The question is are we ready to shell out the money? How many on this forum are ready to pay double their current property tax? Almost everyone who blogs here are employers in their own right - we have the maids, the drivers, the cleaners.....we employ them...........are we ready as employers to contribute in to the insuarnce schemes? Let us stop expecting good things will happen for cheap. Good governance needs money, how many here would have taken jobs as civic engineers, managers and the rest and not sought out other pastures if the job offered the right salary - our public services are uselss not just because they are corrupt, they are bankrupt and they do not have the money to hire competent people (there are many competent people who have benefittef from positive discrimination in India, but even they fly the nest in no time).

We are thus left with incompetents running the show. I would think most IAS officers are competent, but a good leader is oft as good as his team, its silly to expect IAS officers to come up with miracles when they are surrounded by staff who have no clue and politicians who are dictated by want rather than need (ie Greed). In Pune the PMPML has to shell out 20 lakhs to get private consultants prepare a tender for acquiring buses on PPP - why are we paying these people salaries?

And we can't have the nonsense of - first accountability then more taxes or insurance....both have to happen simultaneously, if at all, we need to generate the money / revenue and then create public pressure to ensure it is used wisely.

ASJ

Nitinjhanwar's picture

What is panchyat enforcement doing in India?

Supply and demand is always co-related with

population density and literacy.

That is what the village panchyats are

supposed to be strenghened.

Scenario one : A villager comes to mumbai for

speciality centre. He will have to be taught what is a bus ruote,

local rail route and how to not be cheated.

The other option is that make the facilities available near him.

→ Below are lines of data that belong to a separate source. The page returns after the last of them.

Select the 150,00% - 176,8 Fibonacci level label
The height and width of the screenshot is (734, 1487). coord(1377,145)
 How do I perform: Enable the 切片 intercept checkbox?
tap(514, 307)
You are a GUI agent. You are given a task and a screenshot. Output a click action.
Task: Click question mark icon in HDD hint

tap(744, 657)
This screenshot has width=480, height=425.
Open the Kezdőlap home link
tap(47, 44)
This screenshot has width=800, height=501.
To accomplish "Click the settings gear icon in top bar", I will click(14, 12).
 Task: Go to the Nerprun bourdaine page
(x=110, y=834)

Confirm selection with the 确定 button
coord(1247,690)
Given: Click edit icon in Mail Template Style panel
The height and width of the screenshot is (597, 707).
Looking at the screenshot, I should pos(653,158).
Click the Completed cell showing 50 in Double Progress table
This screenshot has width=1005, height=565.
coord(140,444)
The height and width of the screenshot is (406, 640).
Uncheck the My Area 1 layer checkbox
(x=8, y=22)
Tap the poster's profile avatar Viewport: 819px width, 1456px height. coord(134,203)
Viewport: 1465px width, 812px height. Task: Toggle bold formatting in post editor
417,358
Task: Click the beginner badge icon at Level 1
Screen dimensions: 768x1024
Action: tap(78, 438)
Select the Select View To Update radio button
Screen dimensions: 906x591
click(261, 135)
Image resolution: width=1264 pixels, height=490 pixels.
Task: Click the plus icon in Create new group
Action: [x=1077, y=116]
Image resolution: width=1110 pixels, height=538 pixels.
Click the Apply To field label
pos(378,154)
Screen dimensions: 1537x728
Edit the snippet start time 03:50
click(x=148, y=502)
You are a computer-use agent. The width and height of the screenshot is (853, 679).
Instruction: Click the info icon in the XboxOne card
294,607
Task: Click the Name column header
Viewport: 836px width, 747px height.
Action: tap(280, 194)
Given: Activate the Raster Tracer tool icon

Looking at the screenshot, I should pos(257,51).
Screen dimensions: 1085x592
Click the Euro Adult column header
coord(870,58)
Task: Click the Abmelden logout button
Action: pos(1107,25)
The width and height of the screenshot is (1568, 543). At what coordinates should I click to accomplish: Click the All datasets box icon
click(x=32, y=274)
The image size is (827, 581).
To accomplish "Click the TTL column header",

Ratio of bed per population is not valid in India

caus the attendent space is not factored in here.

Nitin Jhanwar

-nJ-

919462900144

www.nitinjhanwar.biz

kbsyed61's picture

Data and modeling a system!

ASJ,

Thanks for writing such a detailed reply. With given details I am tempted to model a proto type health care system. But my intuition tells me that there must have been already existing models from medical and business fraternity that was not given due consideration.

ASJ, do you know any such study or project plan which could be worth looking at?

asj's picture

Yes, there are many models

There could be as many models as many countries, but successful systems have one thing in common - they are almost always public funded. Cuba spends 5th of US but has better health indices. Sri lanka and Bangladesh are better off than India on mortality indices.

I have over 4 dozen references, hence I said there ought to be a white paper like document. I have limited time and tend to chip away (I am compiling a paper).

Bottom line though is finding the money, nothing will happen without it and we have to go past vote bank politics to consider the steps above (every successful democarcy has something similar to social security payments/health insurance payments separate to general taxation - we don't).